Unmasking the Man at the DNC and RNC

October 16, 2008

About a month ago, I was staring into the barrel of a gun. I remember the nauseating feeling in my stomach—an intoxicating blend of extreme fear, shock and blinding anger. During my time spent protesting the Democratic and Republican national conventions in Denver, Colorado and St. Paul, Minnesota, I felt these emotions many times: fear because of the burning sensation as my body was coated in chemical spray; shock at seeing clouds of gas, tinted red by the lights, engulfing us as we ran, coughing and gagging: even terror at hearing the concussion grenades bursting over our heads, making us stumble amidst the whirlwind of chaos.

I felt anger at the hand which held the gun, clad in riot gear, anger at the system which had made me believe that this hand was there to defend me and my civil liberties. Most importantly, I felt fury at my own naiveté for thinking that my freedom and rights to peaceful assembly and free speech were protected.

If you think that I deserved that pain and subjugation, deserved to be treated like an animal in the holding cages of jails in Denver and St. Paul, or if you think that those herds of riot cops were right in what they did to us protesters, then I apologize. I am sorry that you have been so deeply socialized by this system that you cannot see the world in which we live. Or, as I’ve witnessed, the police state in which we live.

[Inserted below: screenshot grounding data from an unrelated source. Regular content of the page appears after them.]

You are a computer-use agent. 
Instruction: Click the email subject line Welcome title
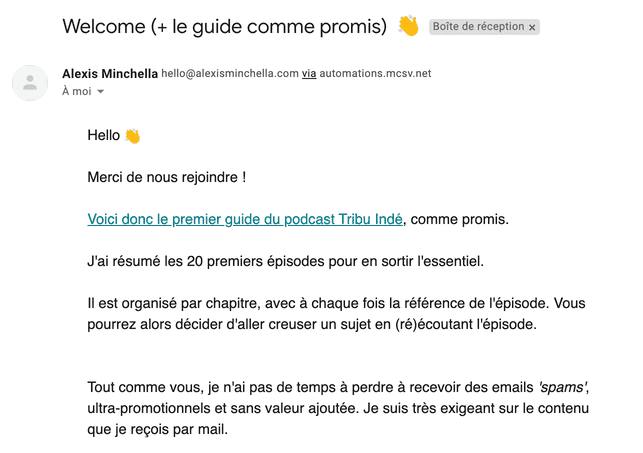[x=224, y=27]
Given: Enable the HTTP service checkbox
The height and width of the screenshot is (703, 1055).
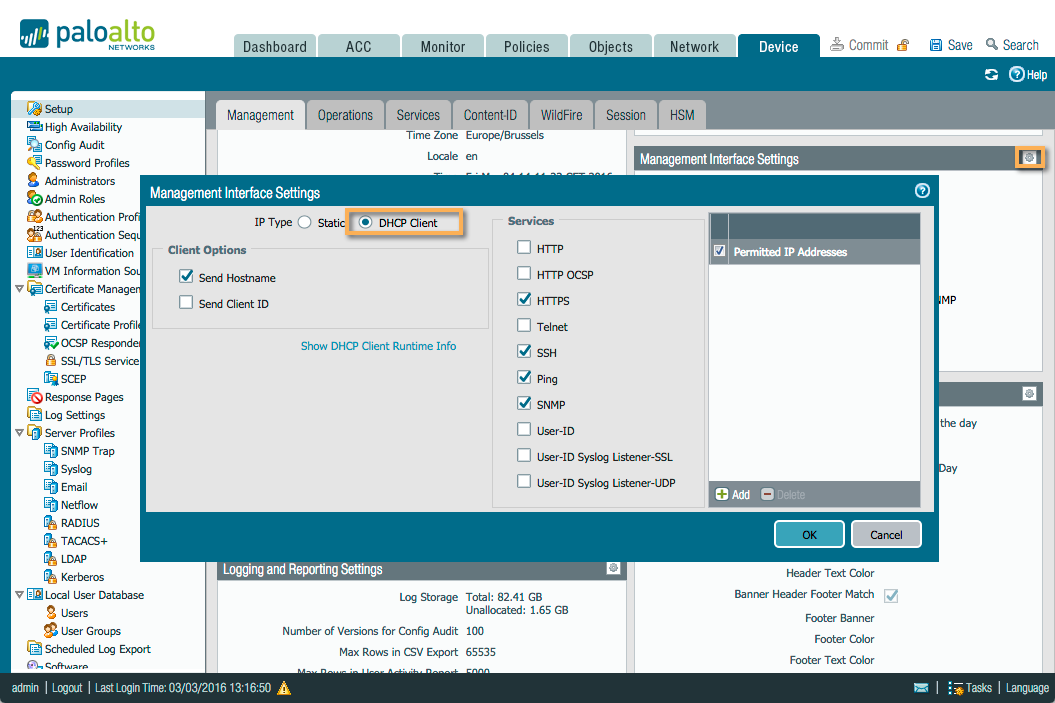Looking at the screenshot, I should pyautogui.click(x=523, y=247).
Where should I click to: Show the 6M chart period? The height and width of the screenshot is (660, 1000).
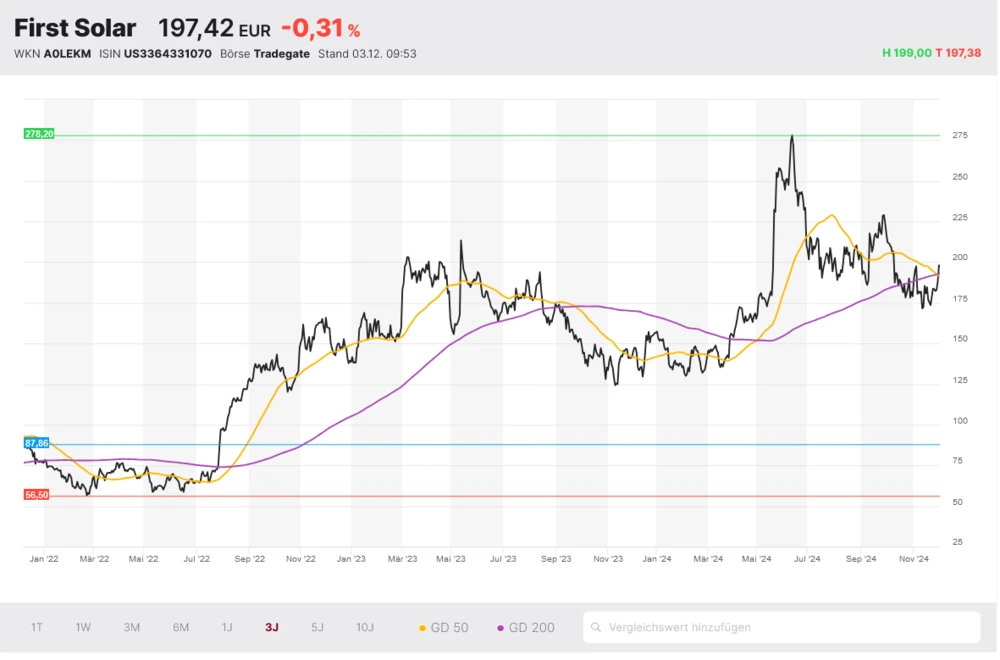(x=181, y=627)
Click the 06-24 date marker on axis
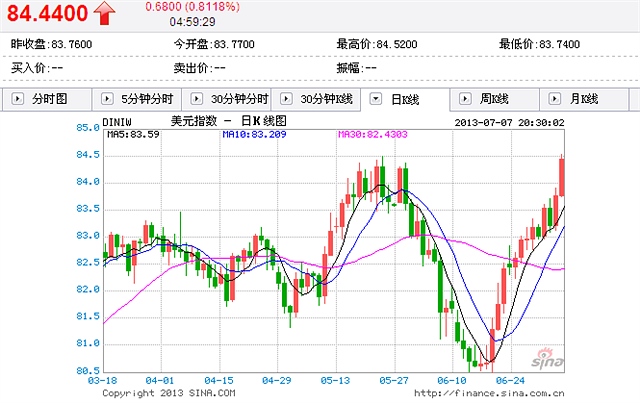The image size is (640, 403). tap(511, 381)
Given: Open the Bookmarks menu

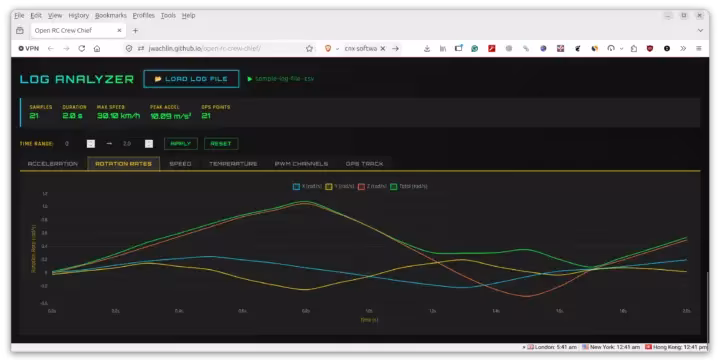Looking at the screenshot, I should pos(111,15).
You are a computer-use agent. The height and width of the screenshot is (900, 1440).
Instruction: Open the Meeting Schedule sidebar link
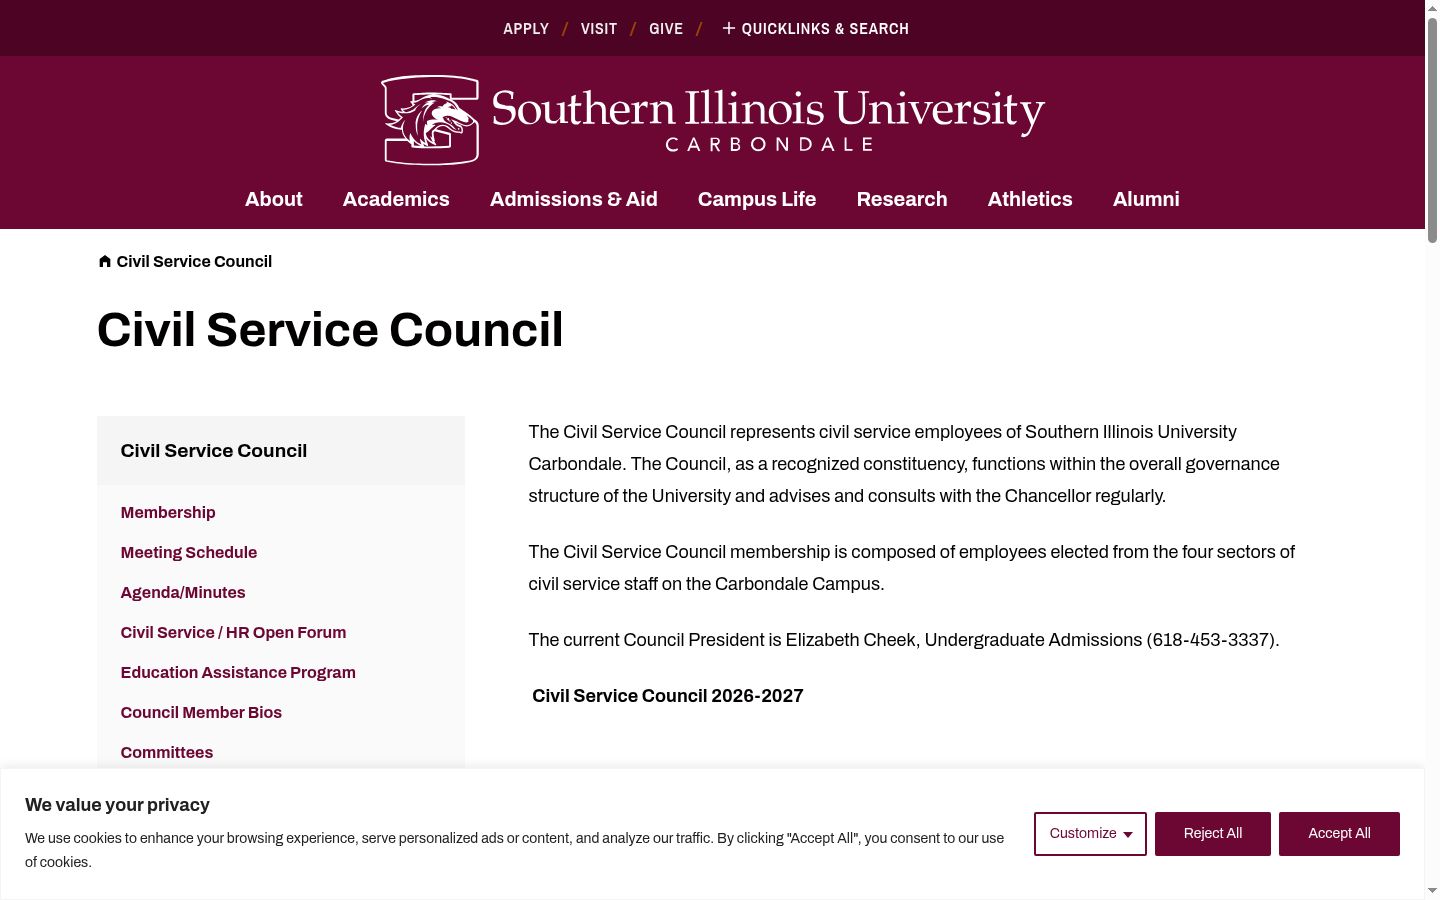click(189, 552)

We went to the conventions to exercise our right to disagree. We came from all over the country to demonstrate our opposition to the faults of the American political system. If you followed the mainstream media during the conventions, they did not tell the truth about the treatment of protestors.

You might have read that protesters, or “vandals,” were extremely violent and threw Molotov cocktails as well as bombs with feces.

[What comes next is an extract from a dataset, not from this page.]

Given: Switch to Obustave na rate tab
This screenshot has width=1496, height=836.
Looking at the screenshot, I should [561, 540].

In reality, protesters were handled violently and arrested for peaceful protest tactics.

We sat for hours, waiting to be booked during a mass arrest for a nonviolent march. Countless fellow activists, along with delegates and others, shouted “Let them go” behind the police barricade.

One of my booking officers initially stated that the protesters were warned to disperse. Later, after giving the statement, he agreed that what he had said was false; the warnings were never given.

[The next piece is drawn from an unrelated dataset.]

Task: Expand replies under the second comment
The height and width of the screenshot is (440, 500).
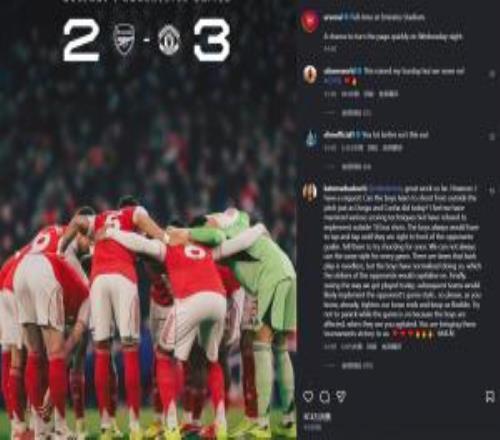Action: [x=356, y=167]
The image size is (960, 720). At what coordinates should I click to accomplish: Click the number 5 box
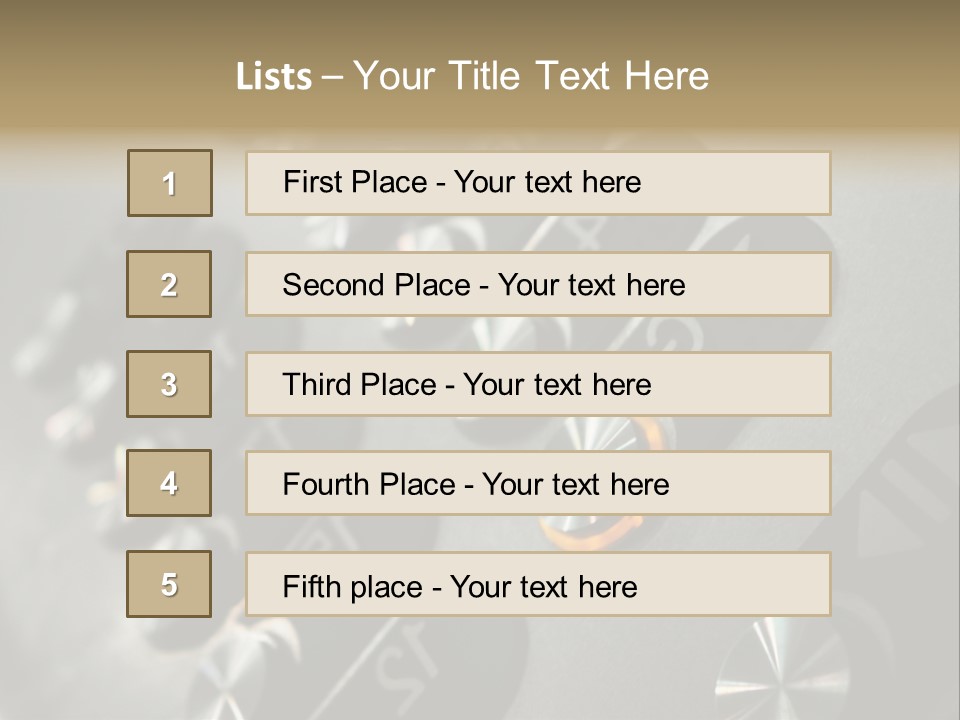pyautogui.click(x=169, y=584)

I saw my friends charged with begging (eating from Food Not Bombs, a volunteer movement that serves free vegan and vegetarian food to protest war and poverty), assault (for hugging a friend) and throwing Molotov cocktails (never). I saw a man arrested while sitting with his three-year-old daughter next to the portable toilets waiting for his pregnant wife. Reason for arrest: “Suspicion of hiding a violent weapon in the portable toilet.”

The toilet was never searched.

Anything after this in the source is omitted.